**EXTRAIT DE PAGE**
::::

La
chronique de
ce mois de novembre sera, une fois n’est pas coutume, un hommage
mérité à une
grande journaliste. Une journaliste qui a choisi le cinéma
documentaire pour
dénoncer les méfaits – pour ne pas dire les forfaits – du vaste
monde qui
l’entoure. Les quatre longs métrages que nous a donné
Marie-Monique Robin au
cours de ces six dernières années – en partenariat avec la chaîne
ARTE –
constituent assurément un monument élevé tout à la fois à la
gloire du cinéma
engagé et du journalisme citoyen, loin du formatage des esprits
par le diktat
des forces du marché ou par les arrières pensées du calcul
politique. Son
dernier opus s’attaque avec le brio habituel au mythe des mythes
contemporains : la Croissance. Il ponctue une série consacrée à la
crise
écologique profonde que le monde traverse et esquisse les contours
d’un autre
monde dégagé des manœuvres des plus grands prédateurs de la
planète. Ce n’est
sûrement pas le fruit du hasard qui fit débuter cette tétralogie
par un
implacable réquisitoire contre « la firme de Saint-Louis »,
Monsanto
soi-même et le monde que cette transnationale tentaculaire entend
façonner.
« Sacrée croissance » va compter parce que ce film fut précédé
d’une
œuvre exigeante trouvant là son aboutissement logique.

::::

**ENTRÉES FOURNIES**
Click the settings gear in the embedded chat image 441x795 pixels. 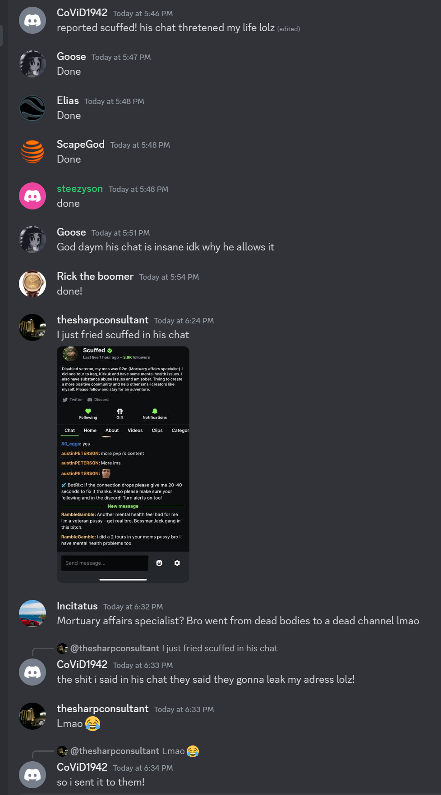coord(177,563)
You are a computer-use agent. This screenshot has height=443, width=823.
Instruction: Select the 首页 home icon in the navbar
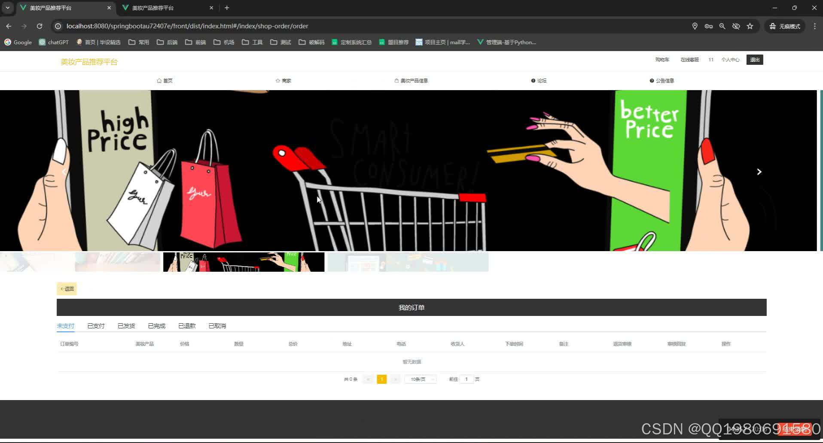click(x=159, y=80)
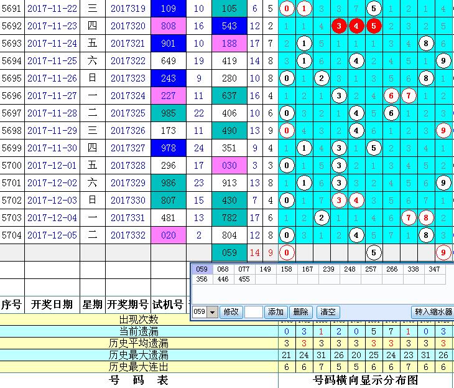Viewport: 454px width, 388px height.
Task: Click red circled 9 in the 059 prediction row
Action: pos(442,253)
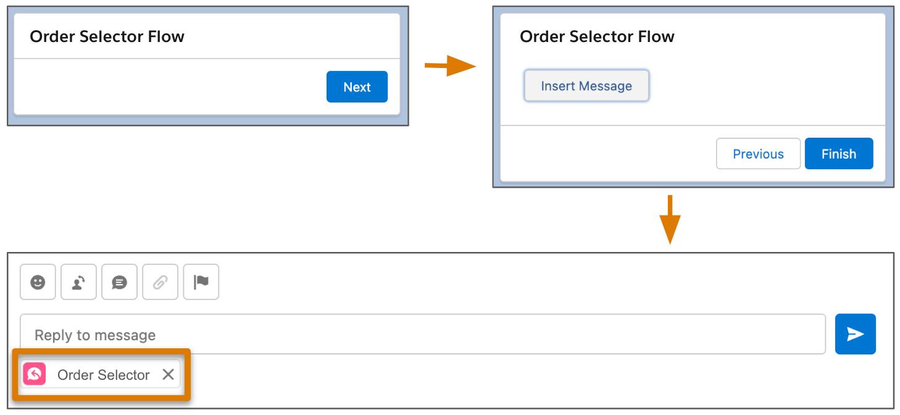This screenshot has width=900, height=415.
Task: Click Order Selector Flow heading above Insert Message
Action: 597,36
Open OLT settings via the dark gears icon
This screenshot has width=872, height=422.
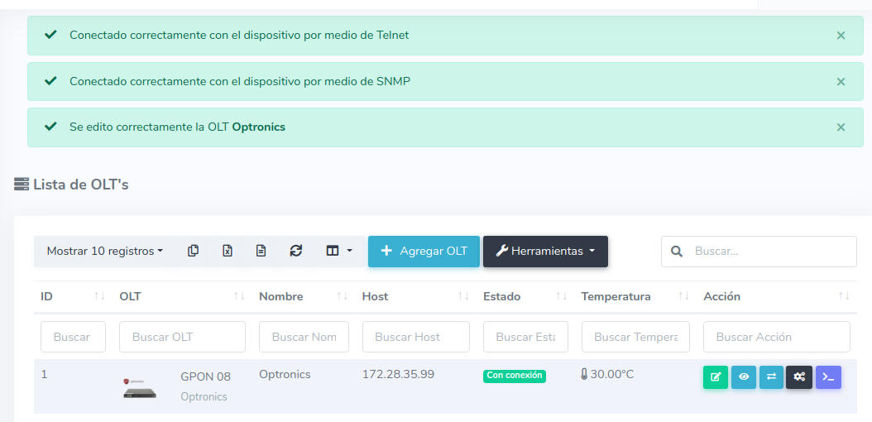pos(799,377)
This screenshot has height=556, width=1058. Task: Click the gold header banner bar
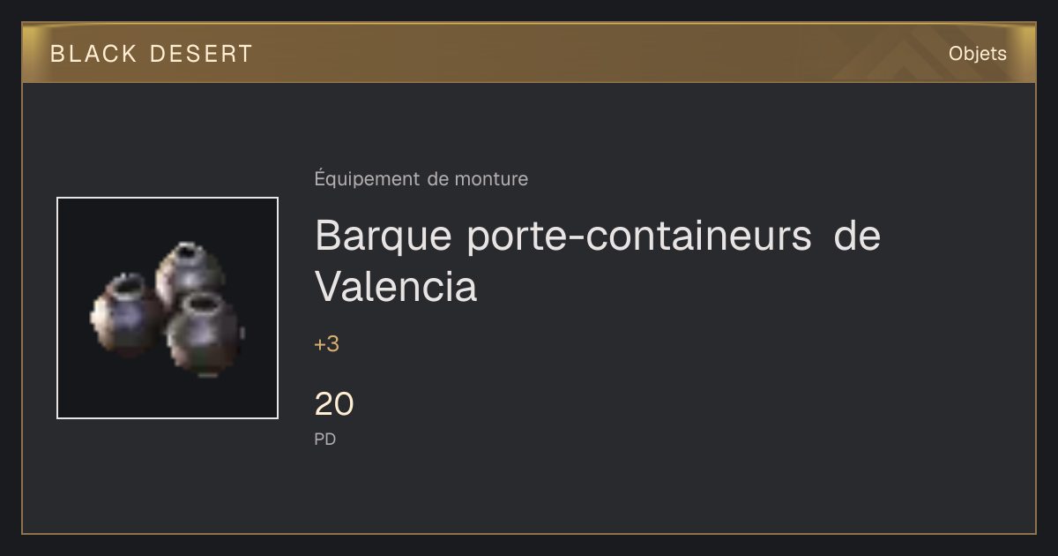click(x=529, y=53)
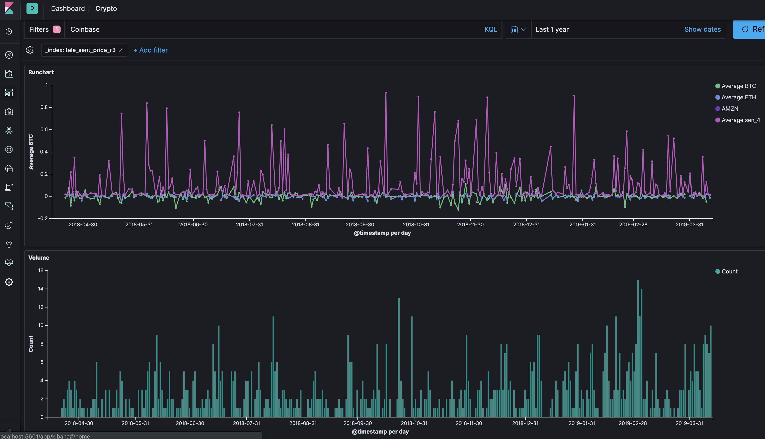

::::

**CONSIGNES**
- A) Les affirmations suivantes concordent-elles avec l’extrait ? Pour chacune, répondez par oui ou par non en citant mot pour mot les termes de l’extrait qui tranchent. (i) Le dernier film de Marie-Monique Robin s’en prend au mythe de la Croissance. (ii) Ses quatre longs métrages ont été réalisés en partenariat avec France 2. (iii) La tétralogie commence par un réquisitoire contre Monsanto.
- B) Combien de lignes des entrées contiennent la chaîne « Task », en respectant la casse ? Indiquez seulement le nombre.
L’extrait et les entrées n’ont aucun lien entre eux.

**RÉPONSES AUX CONSIGNES**
- A)
(i) Oui : « Son dernier opus s’attaque avec le brio habituel au mythe des mythes contemporains : la Croissance ».
(ii) Non : « en partenariat avec la chaîne ARTE ».
(iii) Oui : « débuter cette tétralogie par un implacable réquisitoire contre « la firme de Saint-Louis », Monsanto ».

- B) 3